Molecular screening of transitional B cells as a prognostic marker of improved graft outcome and reduced rejection risk in kidney transplant
- PMID: 39192987
- PMCID: PMC11348389
- DOI: 10.3389/fimmu.2024.1433832
Molecular screening of transitional B cells as a prognostic marker of improved graft outcome and reduced rejection risk in kidney transplant
Abstract
Introduction: Understanding immune cell dynamics in kidney transplantation may provide insight into the mechanisms of rejection and improve patient management. B cells have gained interest with a special relevance of the "regulatory" subsets and their graft outcome prognostic value. In this study, we aimed to prove that the direct immunophenotyping and target gene expression analysis of kidney transplant patients' fresh whole blood will help to identify graft rejection risk and assist in the monitoring of kidney transplanted patients.
Methods: We employed flow cytometry and qPCR techniques to characterize B and T cell subsets within fresh whole blood samples, with particular emphasis on transitional B cells (TrB) identified as CD19+CD24hiCD38hi. TrB are a relevant population in the context of kidney transplantation and are closely associated with regulatory B cells (Bregs) in humans. Patients were monitored, tracking pertinent clinical parameters and kidney-related events, including alterations in graft function and episodes of biopsy proven rejection.

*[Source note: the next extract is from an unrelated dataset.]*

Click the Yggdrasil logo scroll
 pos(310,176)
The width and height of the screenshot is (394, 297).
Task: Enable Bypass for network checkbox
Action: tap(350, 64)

Results: Higher percentages of TrB cells at 3 months after transplantation were positively associated with better graft outcomes and lower biopsy-proven acute rejection risk. Furthermore, a novel panel of B cell regulatory associated genes was validated at 3 months post-transplantation by qPCR analysis of peripheral blood mononuclear cell (PBMC) mRNA, showing high predictive power of graft events and prognostic value.
Discussion: These findings suggest that monitoring TrB may provide interesting patient management information, improve transplant outcomes, and allow for personalized drug regimens to minimize clinical complications.
Keywords: Breg; acute graft rejection; flow cytometry; immunophenotyping; transitional B cells.
Copyright © 2024 Perezpayá, Garcia, Clos-Sansalvador, Sanroque-Muñoz, Font-Morón, Rodríguez-Martínez, Vila-Santandreu, Bover, Borràs, Cañas and Franquesa.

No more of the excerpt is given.